Мишин сопротивлялся новой затее не зря. Успехов на ДОСах пришлось ждать несколько лет. На первой станции первая экспедиция не удалась из-за ошибки в управлении процессом стыковки, во второй экспедиции экипаж погиб при возвращении на Землю. Вторая станция не вышла на орбиту из-за аварии челомеевской ракеты «Протон». Третья станция вышла на орбиту, но из-за дефектов в системе ионной ориентации и отсутствия в проектной документации команды на прекращение нештатного режима, а также из-за неоперативных действий группы управления израсходовала запасы топлива на ориентацию и была потеряна. Ответственным за неудачи на станциях, в том числе за гибель людей, естественно, считали Мишина.

Лишь через пять лет на четвертой станции Г. Гречко и А. Губарев начали регулярные работы, но это был уже 1975 год. В № 4 журнала «Российский космос» за 2006 год заслуживает особого внимания статья Гречко, где он делится своими впечатлениями об итогах тридцатилетних полетов на орбитальные станции. Высказывается на эту тему в своей книге и главный инициатор создания станций в 1969 году К. П. Феоктистов: «Прошло почти сорок лет с начала полетов человека в космос. Что же принесли эти полеты гражданам страны, которые оплачивали эти дорогостоящие работы? Что бы ни говорили политики и чиновники, оплачивало эти работы общество в целом, трудящиеся, налогоплательщики, отдававшие часть ими заработанных денег государству. Так вот люди, которые платили, ничего не получили». Но это сказано им в 2000 году, а тогда, в 1969-м, ущерб, нанесенный энтузиастами скороспелых орбитальных станций работам по H1-Л3, был огромным.
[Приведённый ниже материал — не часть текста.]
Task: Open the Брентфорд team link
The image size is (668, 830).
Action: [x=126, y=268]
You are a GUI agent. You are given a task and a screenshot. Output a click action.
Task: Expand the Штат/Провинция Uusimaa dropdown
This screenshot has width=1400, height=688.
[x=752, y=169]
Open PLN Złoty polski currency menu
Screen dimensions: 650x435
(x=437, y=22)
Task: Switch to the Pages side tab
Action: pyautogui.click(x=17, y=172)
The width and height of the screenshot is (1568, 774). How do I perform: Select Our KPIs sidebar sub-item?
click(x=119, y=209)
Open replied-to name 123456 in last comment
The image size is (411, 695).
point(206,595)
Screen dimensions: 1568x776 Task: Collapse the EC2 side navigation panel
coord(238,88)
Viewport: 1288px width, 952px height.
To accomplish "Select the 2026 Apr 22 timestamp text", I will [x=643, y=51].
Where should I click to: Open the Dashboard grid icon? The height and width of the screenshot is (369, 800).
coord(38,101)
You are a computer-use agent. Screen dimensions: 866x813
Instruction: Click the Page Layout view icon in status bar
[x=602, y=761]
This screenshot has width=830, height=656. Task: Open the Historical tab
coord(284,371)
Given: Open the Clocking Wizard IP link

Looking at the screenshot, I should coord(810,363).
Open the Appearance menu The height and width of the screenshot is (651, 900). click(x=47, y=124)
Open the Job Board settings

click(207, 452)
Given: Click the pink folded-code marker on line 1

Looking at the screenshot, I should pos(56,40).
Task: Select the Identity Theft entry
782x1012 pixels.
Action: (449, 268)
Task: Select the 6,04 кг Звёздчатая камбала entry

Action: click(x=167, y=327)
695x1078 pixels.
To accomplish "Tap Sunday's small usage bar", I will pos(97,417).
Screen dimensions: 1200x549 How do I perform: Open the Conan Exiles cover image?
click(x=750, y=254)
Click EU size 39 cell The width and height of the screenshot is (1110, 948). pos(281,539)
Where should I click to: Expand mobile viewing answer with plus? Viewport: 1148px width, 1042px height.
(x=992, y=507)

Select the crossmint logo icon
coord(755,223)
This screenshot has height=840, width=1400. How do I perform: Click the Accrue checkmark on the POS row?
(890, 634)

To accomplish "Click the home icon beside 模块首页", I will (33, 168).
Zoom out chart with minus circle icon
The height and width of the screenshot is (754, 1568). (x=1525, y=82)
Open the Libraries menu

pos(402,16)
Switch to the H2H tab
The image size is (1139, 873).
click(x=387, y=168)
6.5. 1974 год. «Контрольный выстрел» по проекту Королева сделал друг и соратник

В 1974 году окончательный удар по марсианскому проекту Королева нанес его друг и соратник в прошлом, а теперь соперник и ярый противник ракеты Н1 — В. П. Глушко. К весне 1974 года когорта одержимых личными интересами добилась отстранения Мишина от должности главного конструктора и начальника ЦКБЭМ.